Il rapporto tra i due concetti può essere chiarito tramite il riferimento ad alcune opere d’arte. Prendendo in considerazione le rappresentazioni pittoriche delle “chiamate”, viene subito alla mente la stupefacente Vocazione di San Matteo di Caravaggio, ma esiste anche una meno nota Vocazione dei Santi Pietro e Andrea, attribuita allo stesso pittore. In entrambi i casi, la presenza di Gesù è accompagnata dalla luce, che risulta un elemento fondamentale, in quanto rivela istantaneamente la presenza divina anche senza che essa sia descritta a parole e segna un punto fondamentale di cesura tra la vita precedente e quella successiva alla chiamata.

Possiamo arrivare alla medesima conclusione prendendo spunto anche da una forma d’arte che si nutre necessariamente di parole come la poesia. Il poeta e sacerdote Clemente Rebora (1885-1957) ebbe una vita tormentata e nettamente suddivisa in due parti, separate dalla crisi religiosa che lo portò alla conversione e poi all’ordinazione presbiterale quand’era già cinquantenne.
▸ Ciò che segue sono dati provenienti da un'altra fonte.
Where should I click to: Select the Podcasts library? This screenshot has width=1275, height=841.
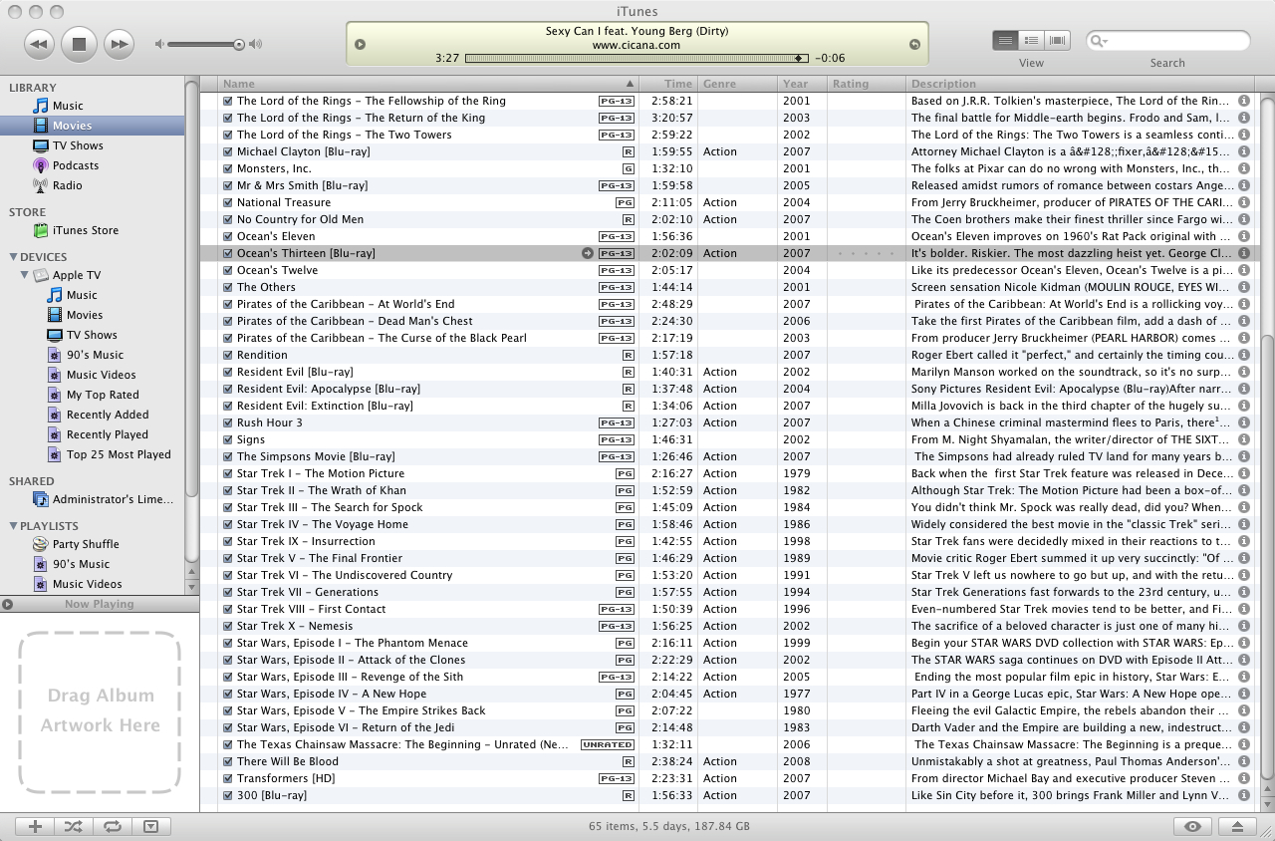77,164
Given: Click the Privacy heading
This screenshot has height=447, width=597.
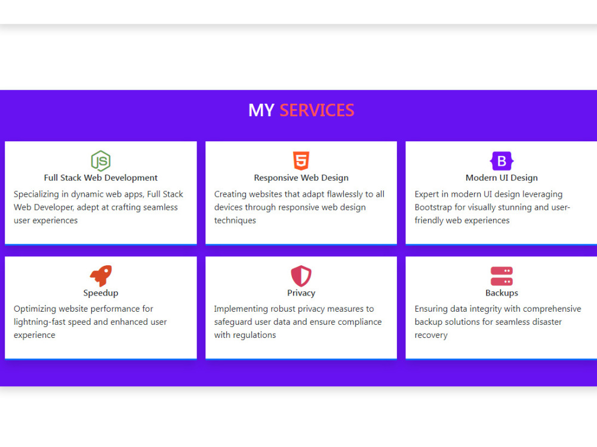Looking at the screenshot, I should [301, 293].
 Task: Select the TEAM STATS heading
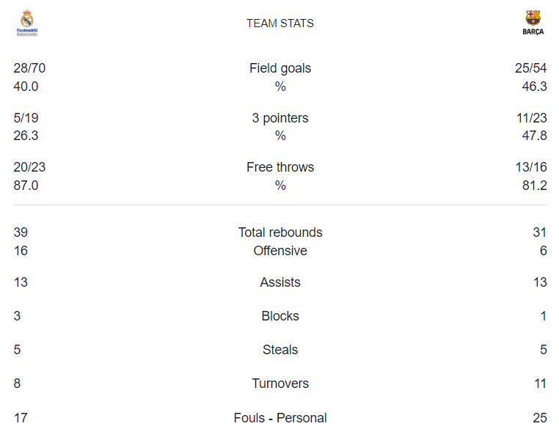280,23
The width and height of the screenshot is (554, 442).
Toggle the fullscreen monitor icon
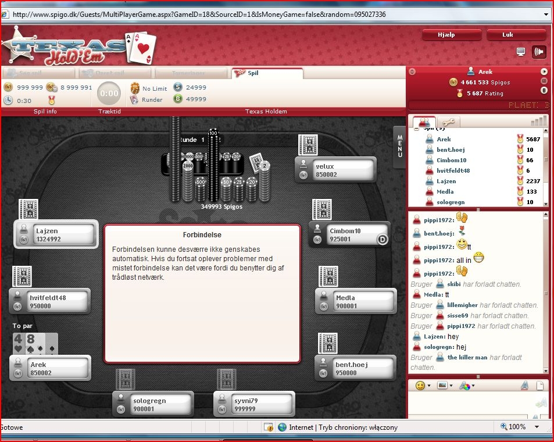[x=521, y=52]
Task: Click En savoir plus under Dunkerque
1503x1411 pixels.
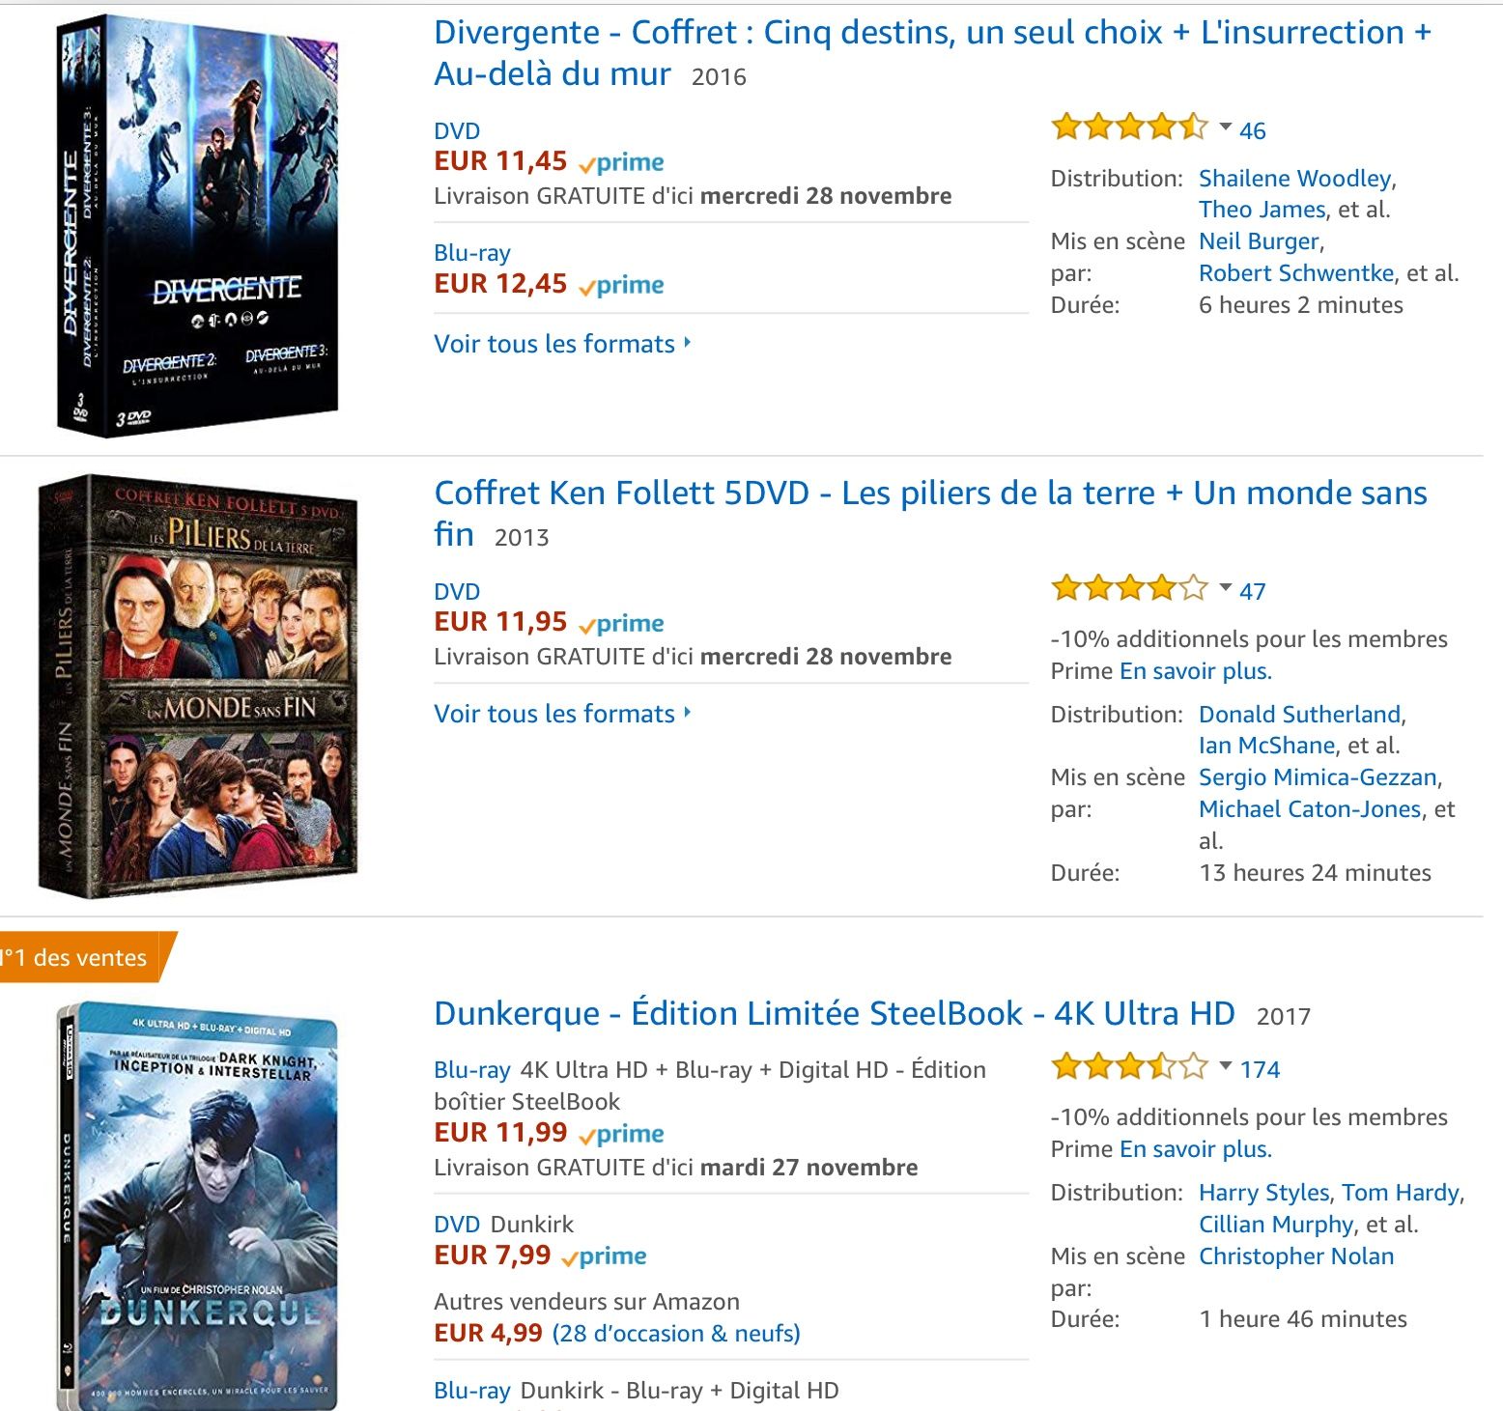Action: coord(1195,1149)
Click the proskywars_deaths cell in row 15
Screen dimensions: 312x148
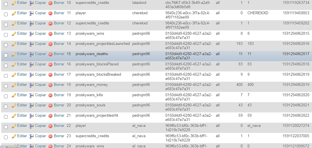point(92,54)
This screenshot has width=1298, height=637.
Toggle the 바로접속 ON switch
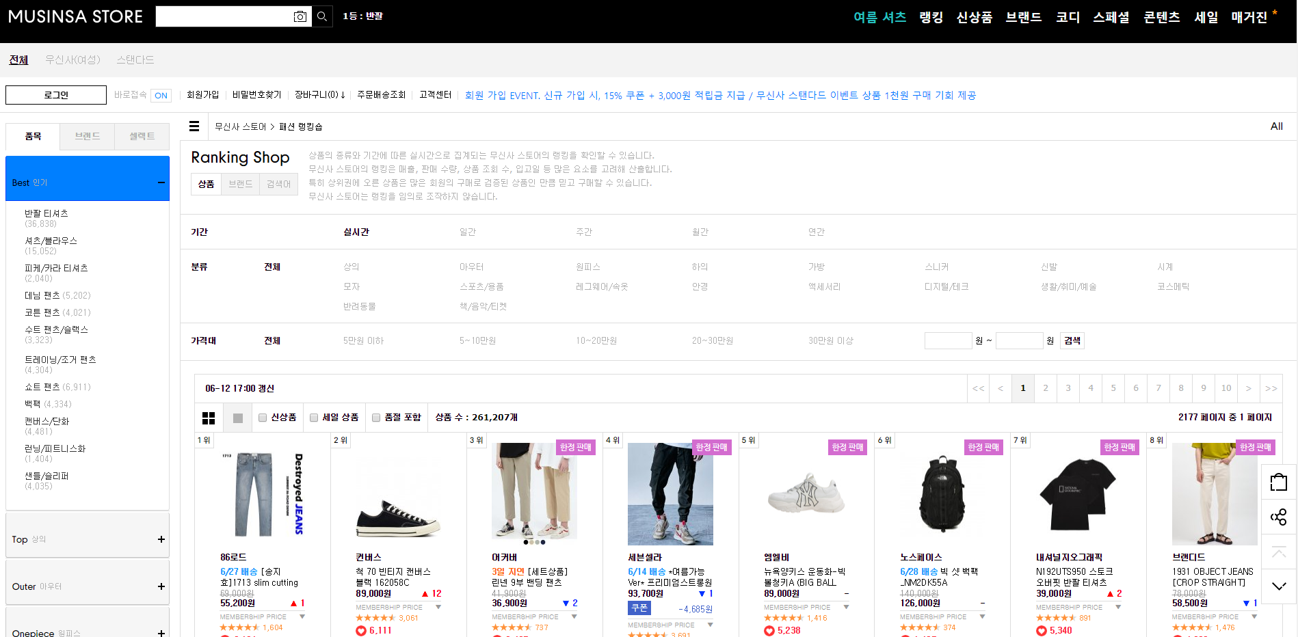[161, 96]
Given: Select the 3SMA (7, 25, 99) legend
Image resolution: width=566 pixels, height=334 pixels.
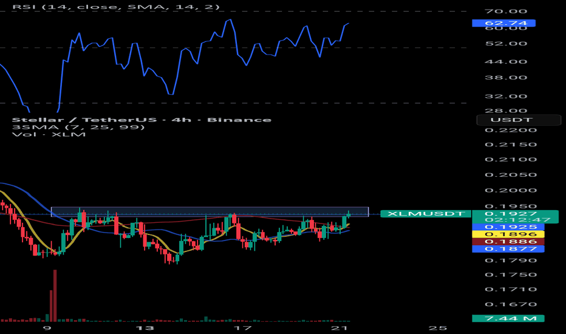Looking at the screenshot, I should 78,127.
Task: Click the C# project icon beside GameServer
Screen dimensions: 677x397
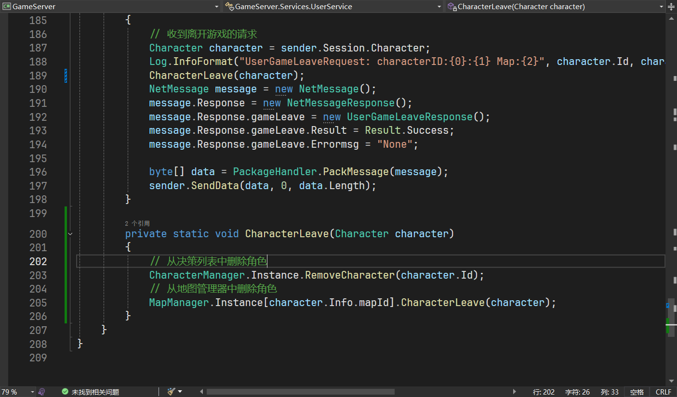Action: pyautogui.click(x=7, y=7)
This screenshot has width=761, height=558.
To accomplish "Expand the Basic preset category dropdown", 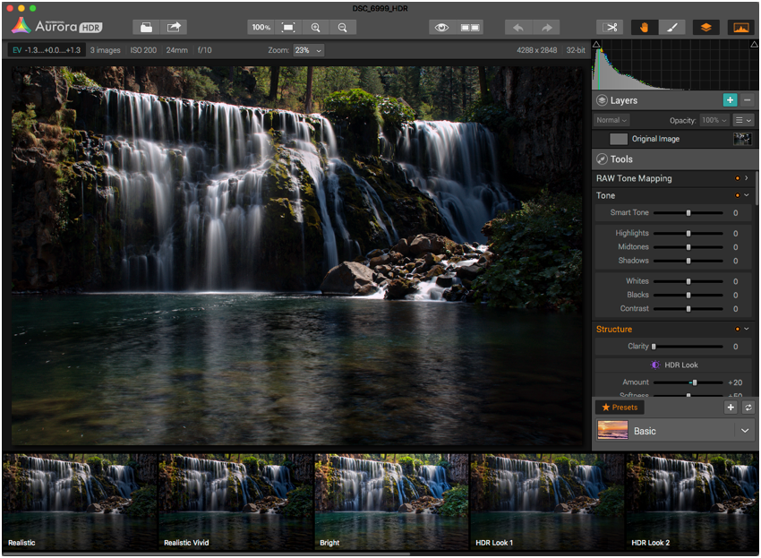I will click(x=745, y=431).
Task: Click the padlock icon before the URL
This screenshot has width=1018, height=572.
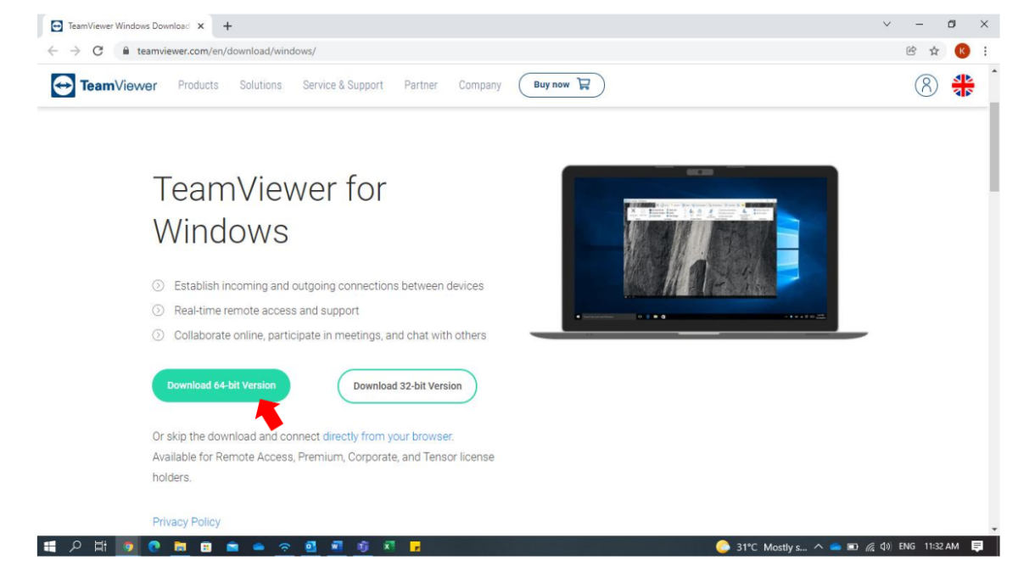Action: 124,49
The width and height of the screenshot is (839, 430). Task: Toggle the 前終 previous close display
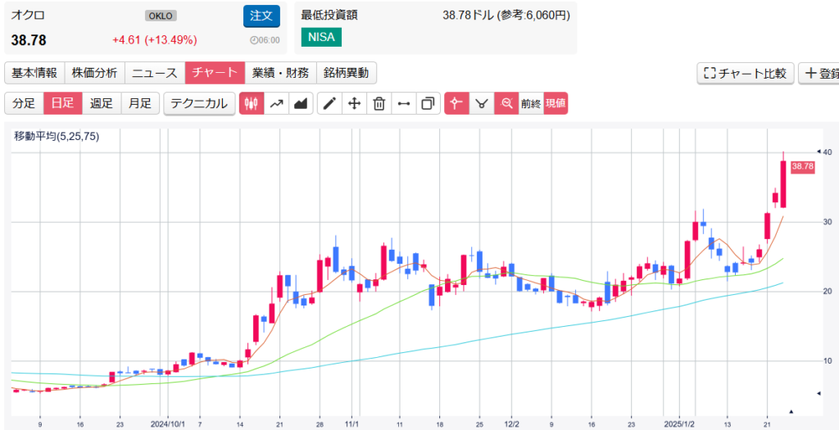(531, 104)
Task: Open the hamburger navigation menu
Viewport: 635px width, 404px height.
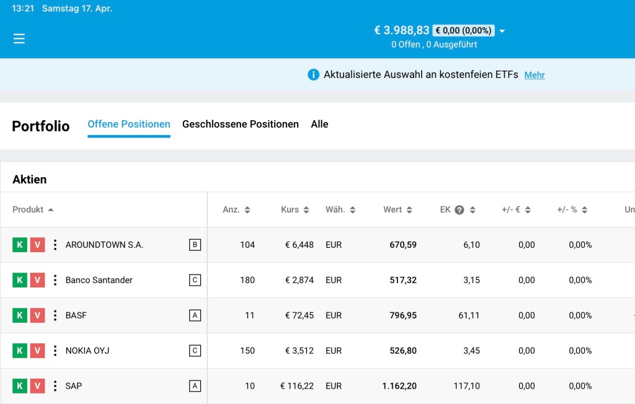Action: (19, 38)
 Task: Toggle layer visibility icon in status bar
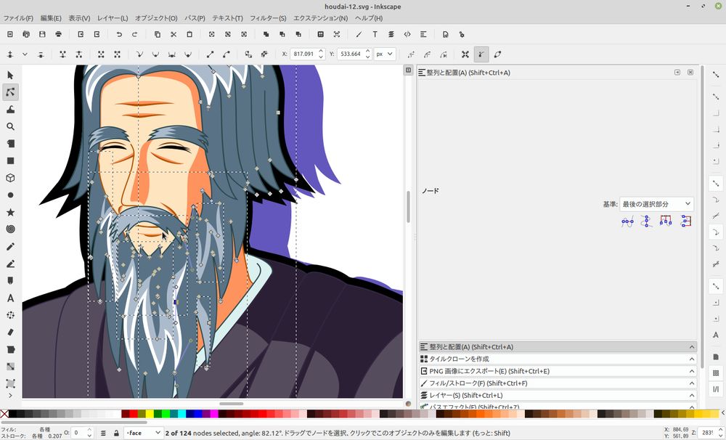(104, 433)
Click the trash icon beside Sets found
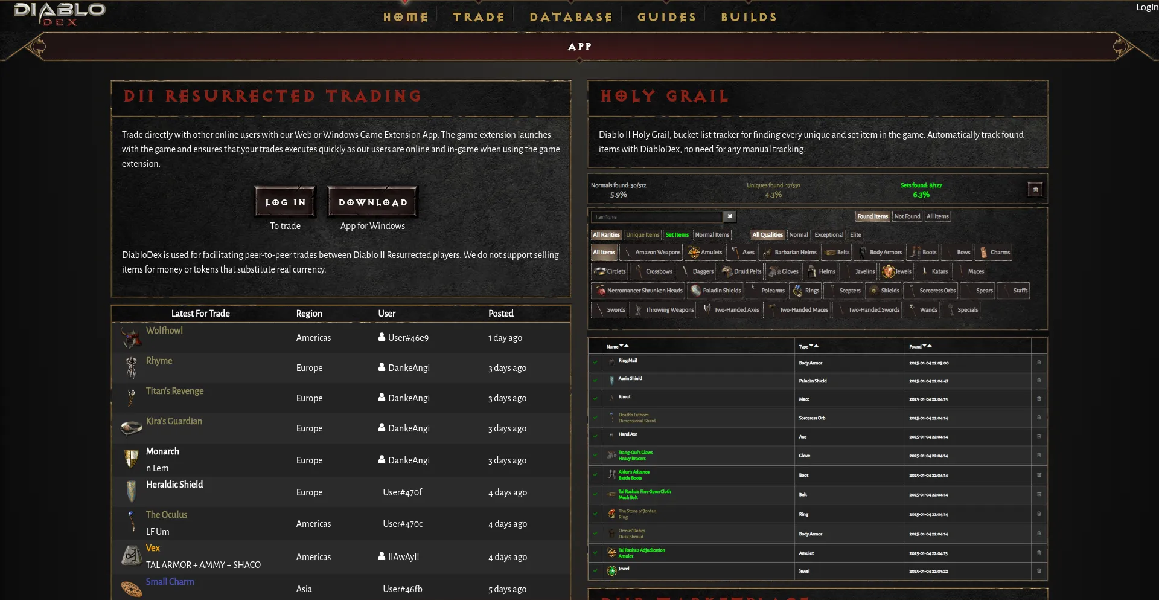 pos(1035,190)
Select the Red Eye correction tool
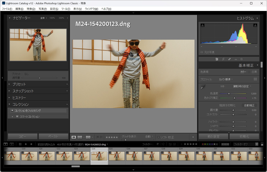The width and height of the screenshot is (267, 172). [x=236, y=59]
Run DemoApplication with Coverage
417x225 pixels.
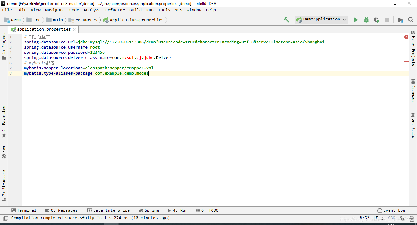376,20
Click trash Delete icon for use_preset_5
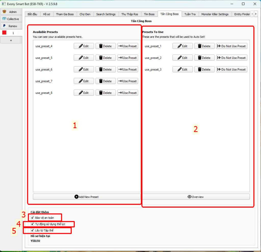Screen dimensions: 261x252 pos(101,58)
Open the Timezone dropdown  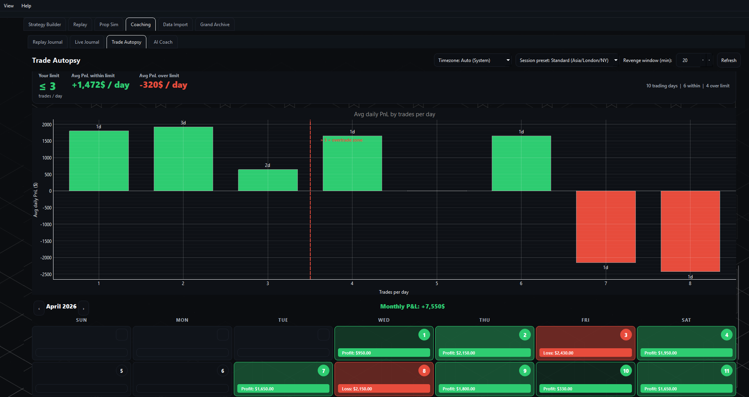(473, 60)
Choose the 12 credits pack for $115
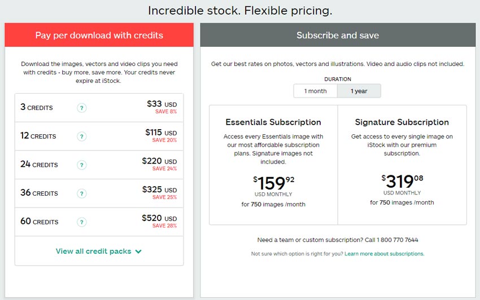Image resolution: width=480 pixels, height=300 pixels. point(99,136)
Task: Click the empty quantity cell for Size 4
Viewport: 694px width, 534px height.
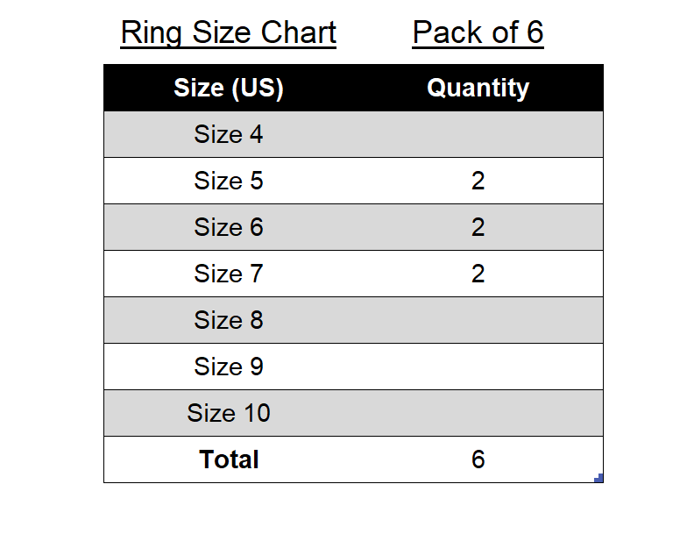Action: [478, 135]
Una volta abbracciata la Fede, quasi abbandonò la poesia: «Questo mio torrente – scrisse il poeta nel dicembre del 1937 al fratello Piero che gli chiedeva nuovi componimenti – non ha che ciottoli poiché le acque della grazia si inalveano altrove». Propose poi, a chi gli aveva manifestato l’intenzione di raccogliere in volume tutti i suoi versi, di radunare gli ultimi, d’impronta devota, «sotto la dicitura: Dopo la Luce». Anche in questo caso, la presenza del Signore sotto forma di luce dava un senso alla vocazione e diradava la necessità di parole.

Mt 4,12-17 (forma breve)

Quando Gesù seppe che Giovanni era stato arrestato, si ritirò nella Galilea, lasciò Nàzaret e andò ad abitare a Cafàrnao, sulla riva del mare, nel territorio di Zàbulon e di Nèftali, perché si compisse ciò che era stato detto per mezzo del profeta Isaìa: «Terra di Zàbulon e terra di Nèftali, sulla via del mare, oltre il Giordano, Galilea delle genti! Il popolo che abitava nelle tenebre vide una grande luce, per quelli che abitavano in regione e ombra di morte una luce è sorta». Da allora Gesù cominciò a predicare e a dire: «Convertitevi, perché il regno dei cieli è vicino».